Record list =>
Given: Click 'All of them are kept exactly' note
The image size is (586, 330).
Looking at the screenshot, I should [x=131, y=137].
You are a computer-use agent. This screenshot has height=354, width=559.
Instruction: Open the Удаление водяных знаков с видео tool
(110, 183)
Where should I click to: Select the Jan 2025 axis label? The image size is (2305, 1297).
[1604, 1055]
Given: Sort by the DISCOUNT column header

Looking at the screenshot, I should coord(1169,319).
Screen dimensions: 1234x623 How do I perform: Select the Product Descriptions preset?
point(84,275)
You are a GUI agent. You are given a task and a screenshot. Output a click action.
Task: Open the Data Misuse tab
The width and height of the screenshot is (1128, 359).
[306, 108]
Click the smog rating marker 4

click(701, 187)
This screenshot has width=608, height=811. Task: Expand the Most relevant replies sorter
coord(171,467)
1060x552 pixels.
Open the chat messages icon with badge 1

Goal of the exercise => Rewrite all of the lines above, changing "Data Misuse" to "Data Privacy" and leaving everything else as it is.

Finished task =>
Given: Click 'All of them are kept exactly' note
The image size is (586, 330).
Looking at the screenshot, I should [x=131, y=137].
You are a computer-use agent. This screenshot has height=354, width=559.
Instruction: Open the Удаление водяных знаков с видео tool
(110, 183)
Where should I click to: Select the Jan 2025 axis label? The image size is (2305, 1297).
[1604, 1055]
Given: Sort by the DISCOUNT column header

Looking at the screenshot, I should coord(1169,319).
Screen dimensions: 1234x623 How do I perform: Select the Product Descriptions preset?
point(84,275)
You are a GUI agent. You are given a task and a screenshot. Output a click action.
Task: Open the Data Privacy tab
The width and height of the screenshot is (1128, 359).
[306, 108]
Click the smog rating marker 4

click(701, 187)
This screenshot has width=608, height=811. Task: Expand the Most relevant replies sorter
coord(171,467)
1060x552 pixels.
Open the chat messages icon with badge 1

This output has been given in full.